WRITTEN REQUEST: Turn the records below into a JSON list of strings, one string per line, leaving out blank lines.

DATA EXCERPTS:
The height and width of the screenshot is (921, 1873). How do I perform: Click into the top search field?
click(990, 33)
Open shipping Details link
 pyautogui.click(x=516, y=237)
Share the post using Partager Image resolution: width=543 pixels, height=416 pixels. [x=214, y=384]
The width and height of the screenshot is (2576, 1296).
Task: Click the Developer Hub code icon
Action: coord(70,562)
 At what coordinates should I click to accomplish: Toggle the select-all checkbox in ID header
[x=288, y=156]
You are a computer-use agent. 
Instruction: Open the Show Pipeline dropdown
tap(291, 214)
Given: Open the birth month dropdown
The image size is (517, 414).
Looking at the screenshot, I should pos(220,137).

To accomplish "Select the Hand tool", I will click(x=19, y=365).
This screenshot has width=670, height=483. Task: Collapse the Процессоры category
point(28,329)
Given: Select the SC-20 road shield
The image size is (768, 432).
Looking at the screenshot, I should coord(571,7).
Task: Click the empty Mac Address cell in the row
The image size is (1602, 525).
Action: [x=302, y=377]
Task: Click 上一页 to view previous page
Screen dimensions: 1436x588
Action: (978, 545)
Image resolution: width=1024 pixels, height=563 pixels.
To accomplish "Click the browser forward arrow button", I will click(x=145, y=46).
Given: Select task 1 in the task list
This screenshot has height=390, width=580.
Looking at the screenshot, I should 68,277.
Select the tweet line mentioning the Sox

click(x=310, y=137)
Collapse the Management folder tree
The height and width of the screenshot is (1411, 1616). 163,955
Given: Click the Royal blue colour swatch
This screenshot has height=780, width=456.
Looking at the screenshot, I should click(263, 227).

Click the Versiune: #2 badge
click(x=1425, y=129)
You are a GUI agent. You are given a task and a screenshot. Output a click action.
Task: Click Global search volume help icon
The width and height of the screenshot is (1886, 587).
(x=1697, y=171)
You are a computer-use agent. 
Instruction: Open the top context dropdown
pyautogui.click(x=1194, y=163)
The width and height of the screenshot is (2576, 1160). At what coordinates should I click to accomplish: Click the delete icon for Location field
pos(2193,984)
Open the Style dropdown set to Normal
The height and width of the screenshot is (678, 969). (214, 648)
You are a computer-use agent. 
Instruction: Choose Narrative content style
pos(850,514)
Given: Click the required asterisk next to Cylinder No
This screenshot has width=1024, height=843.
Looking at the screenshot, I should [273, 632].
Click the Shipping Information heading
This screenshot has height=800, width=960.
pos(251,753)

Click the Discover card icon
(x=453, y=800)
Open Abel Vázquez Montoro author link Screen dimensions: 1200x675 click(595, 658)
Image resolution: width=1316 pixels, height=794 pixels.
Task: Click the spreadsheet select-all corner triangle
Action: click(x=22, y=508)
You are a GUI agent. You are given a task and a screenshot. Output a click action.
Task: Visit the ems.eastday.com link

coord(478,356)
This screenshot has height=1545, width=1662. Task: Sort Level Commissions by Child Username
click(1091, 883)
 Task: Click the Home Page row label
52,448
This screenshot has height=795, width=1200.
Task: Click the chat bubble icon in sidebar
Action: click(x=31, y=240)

EXERCISE RESULT:
[
  "The height and width of the screenshot is (921, 1873). How do I perform: Click into the top search field?",
  "click(990, 33)",
  "Open shipping Details link",
  " pyautogui.click(x=516, y=237)",
  "Share the post using Partager Image resolution: width=543 pixels, height=416 pixels. [x=214, y=384]",
  "The width and height of the screenshot is (2576, 1296).",
  "Task: Click the Developer Hub code icon",
  "Action: coord(70,562)",
  " At what coordinates should I click to accomplish: Toggle the select-all checkbox in ID header",
  "[x=288, y=156]",
  "You are a computer-use agent. ",
  "Instruction: Open the Show Pipeline dropdown",
  "tap(291, 214)",
  "Given: Open the birth month dropdown",
  "The image size is (517, 414).",
  "Looking at the screenshot, I should pos(220,137).",
  "To accomplish \"Select the Hand tool\", I will click(x=19, y=365).",
  "This screenshot has width=670, height=483. Task: Collapse the Процессоры category",
  "point(28,329)",
  "Given: Select the SC-20 road shield",
  "The image size is (768, 432).",
  "Looking at the screenshot, I should coord(571,7).",
  "Task: Click the empty Mac Address cell in the row",
  "The image size is (1602, 525).",
  "Action: [x=302, y=377]",
  "Task: Click 上一页 to view previous page",
  "Screen dimensions: 1436x588",
  "Action: (978, 545)",
  "Image resolution: width=1024 pixels, height=563 pixels.",
  "To accomplish \"Click the browser forward arrow button\", I will click(x=145, y=46).",
  "Given: Select task 1 in the task list",
  "This screenshot has height=390, width=580.",
  "Looking at the screenshot, I should 68,277.",
  "Select the tweet line mentioning the Sox",
  "click(x=310, y=137)",
  "Collapse the Management folder tree",
  "The height and width of the screenshot is (1411, 1616). 163,955",
  "Given: Click the Royal blue colour swatch",
  "This screenshot has height=780, width=456.",
  "Looking at the screenshot, I should click(263, 227).",
  "Click the Versiune: #2 badge",
  "click(x=1425, y=129)",
  "You are a GUI agent. You are given a task and a screenshot. Output a click action.",
  "Task: Click Global search volume help icon",
  "The width and height of the screenshot is (1886, 587).",
  "(x=1697, y=171)",
  "You are a computer-use agent. ",
  "Instruction: Open the top context dropdown",
  "pyautogui.click(x=1194, y=163)",
  "The width and height of the screenshot is (2576, 1160). At what coordinates should I click to accomplish: Click the delete icon for Location field",
  "pos(2193,984)",
  "Open the Style dropdown set to Normal",
  "The height and width of the screenshot is (678, 969). (214, 648)",
  "You are a computer-use agent. ",
  "Instruction: Choose Narrative content style",
  "pos(850,514)",
  "Given: Click the required asterisk next to Cylinder No",
  "This screenshot has width=1024, height=843.",
  "Looking at the screenshot, I should [273, 632].",
  "Click the Shipping Information heading",
  "This screenshot has height=800, width=960.",
  "pos(251,753)",
  "Click the Discover card icon",
  "(x=453, y=800)",
  "Open Abel Vázquez Montoro author link Screen dimensions: 1200x675 click(595, 658)",
  "Image resolution: width=1316 pixels, height=794 pixels.",
  "Task: Click the spreadsheet select-all corner triangle",
  "Action: click(x=22, y=508)",
  "You are a GUI agent. You are given a task and a screenshot. Output a click action.",
  "Task: Visit the ems.eastday.com link",
  "coord(478,356)",
  "This screenshot has height=1545, width=1662. Task: Sort Level Commissions by Child Username",
  "click(1091, 883)",
  " Task: Click the Home Page row label",
  "52,448",
  "This screenshot has height=795, width=1200.",
  "Task: Click the chat bubble icon in sidebar",
  "Action: click(x=31, y=240)"
]